Modulation of tumor necrosis factor production by macrophages in Entamoeba histolytica infection.

The macrophage-derived mediator tumor necrosis factor alpha (TNF) is a cytokine with pleiotropic effects. TNF exhibits potent immunologic and inflammatory properties in parasitic diseases. The present study examined the production of TNF by macrophages isolated from gerbils infected with Entamoeba histolytica and by naive macrophages in response to amoebae in vitro. Amoebic liver abscess-derived macrophages produced low constitutive basal levels of TNF; in response to lipopolysaccharide (LPS) stimulation, TNF production was enhanced by 14-, 11-, and 6-fold at 10, 20, and 30 days postinfection, respectively.
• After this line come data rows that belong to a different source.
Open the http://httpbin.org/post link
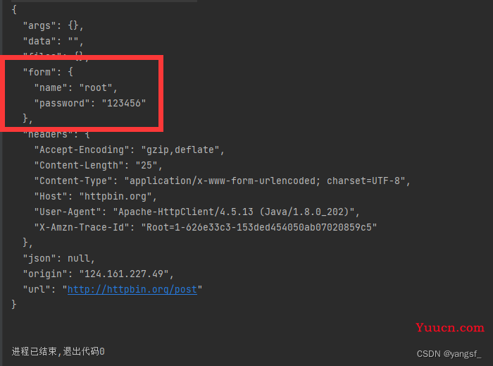 click(x=132, y=289)
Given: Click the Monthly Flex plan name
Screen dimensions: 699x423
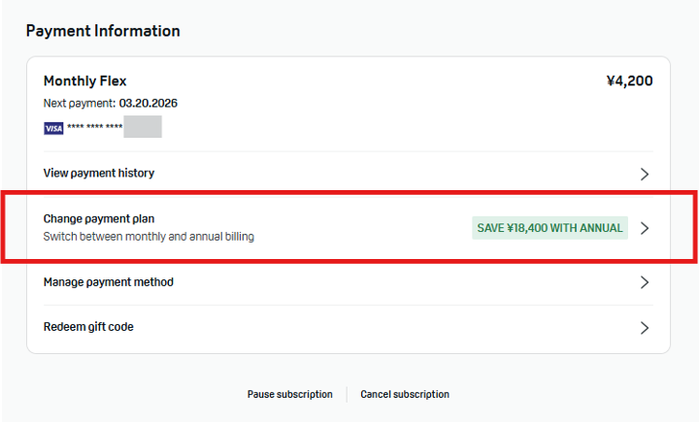Looking at the screenshot, I should (85, 81).
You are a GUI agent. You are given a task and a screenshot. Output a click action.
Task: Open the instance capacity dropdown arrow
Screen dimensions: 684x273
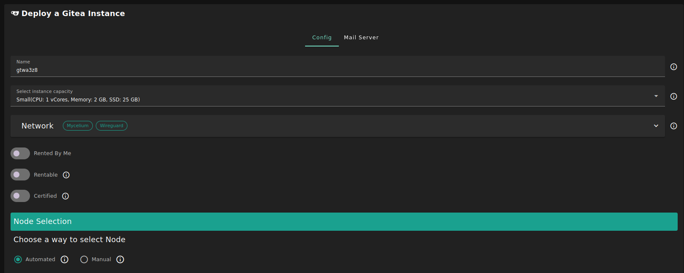pyautogui.click(x=656, y=96)
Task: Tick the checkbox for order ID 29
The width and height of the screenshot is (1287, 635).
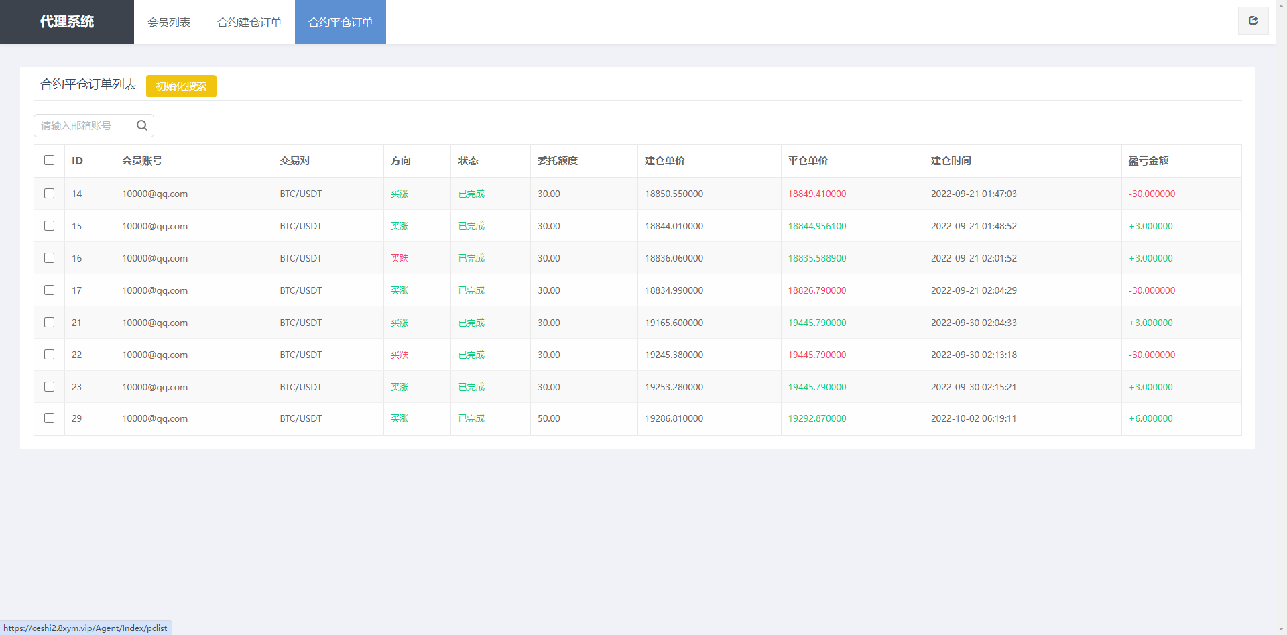Action: pyautogui.click(x=49, y=418)
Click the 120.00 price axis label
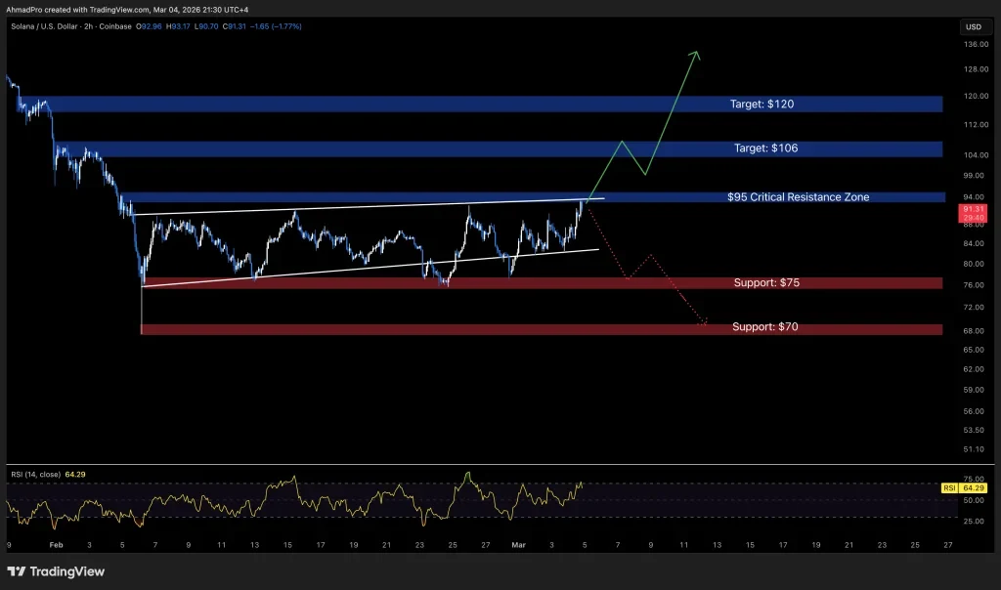The width and height of the screenshot is (1001, 590). 977,97
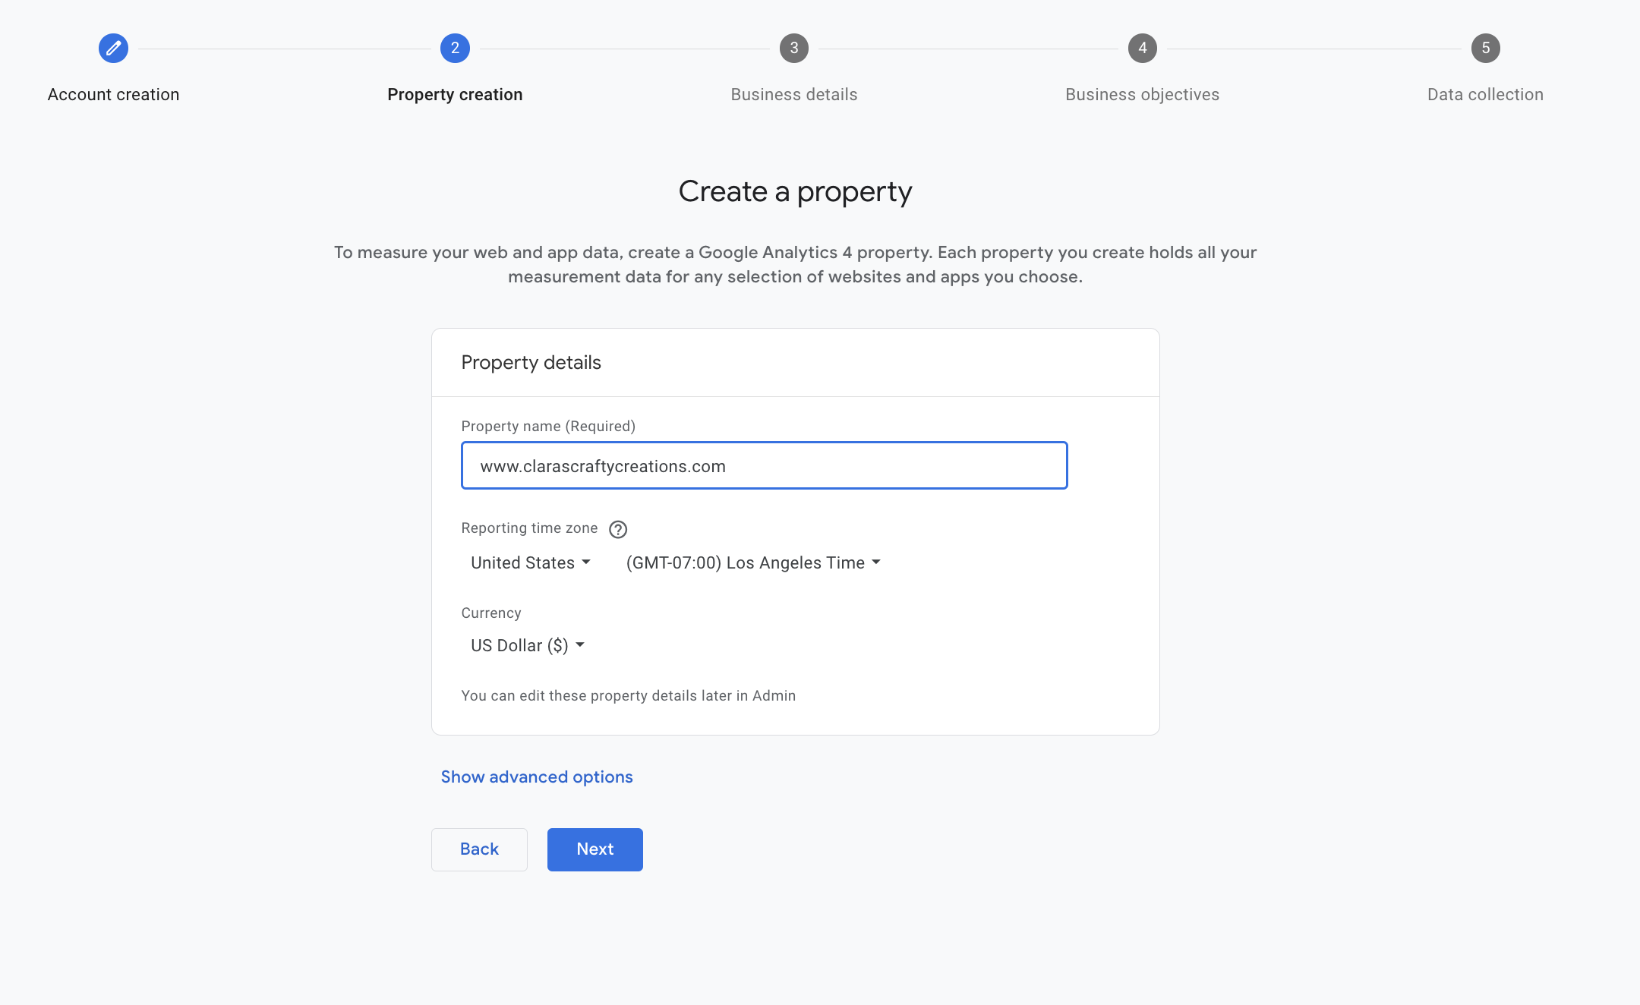Open the United States country dropdown
1640x1005 pixels.
click(x=530, y=562)
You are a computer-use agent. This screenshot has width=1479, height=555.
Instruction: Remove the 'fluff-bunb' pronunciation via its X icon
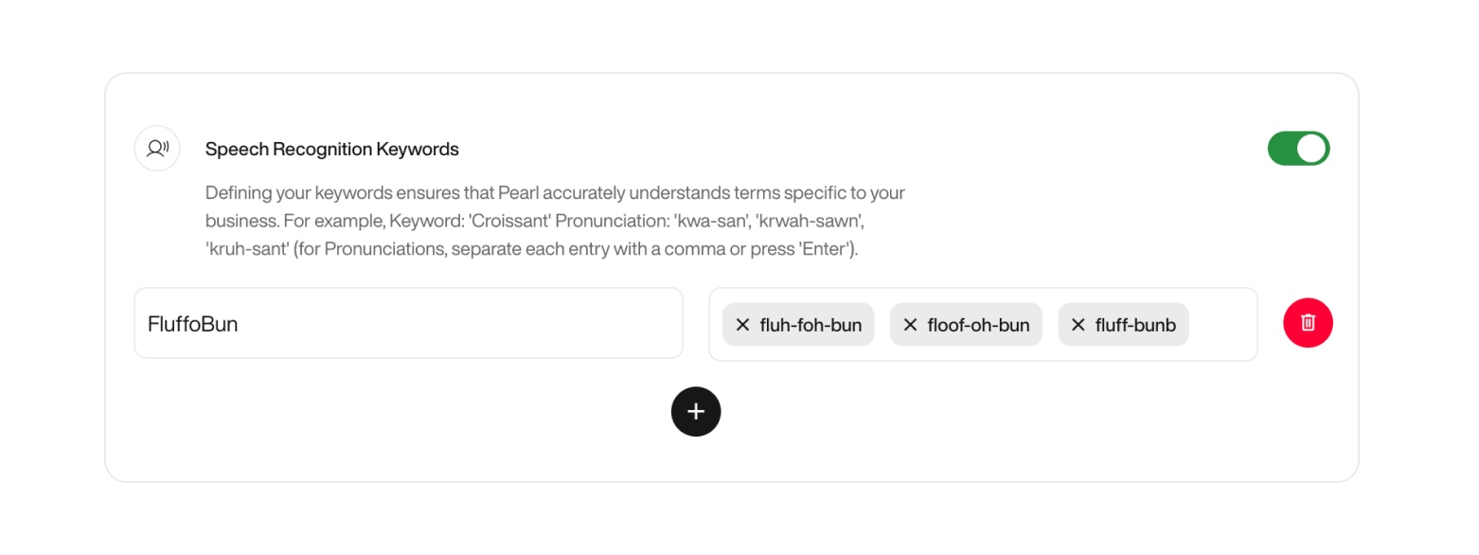1077,324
Amoebic liver abscess-derived macrophages pretreated with either recombinant gamma interferon (IFN-gamma) or the cyclooxygenase inhibitor indomethacin augmented TNF production in response to soluble amoebic proteins and LPS. Kupffer cells and peritoneal and spleen macrophages from infected animals did not release TNF constitutively in vitro. However, TNF production in response to LPS stimulation was significantly higher at 10 and 20 days postinfection. Macrophages from infected and naive animals pretreated with recombinant IFN-gamma or indomethacin produced increased amounts of TNF in response to LPS but not in response to soluble amoebic protein stimulation. Pretreatment of naive macrophages with amoebic proteins inhibited LPS-induced TNF production by 69 to 79%; the effect of the amoebic proteins was partially reversed by indomethacin pretreatment. In contrast, IFN-gamma- and LPS-activated naive macrophages produced enhanced levels of TNF in response to live amoebae and soluble amoebic proteins. Our results demonstrate that TNF production by macrophages is altered during E. histolytica infection and in response to amoebae and suggest a role for IFN-gamma and prostaglandin E2 in regulating TNF production during the infection.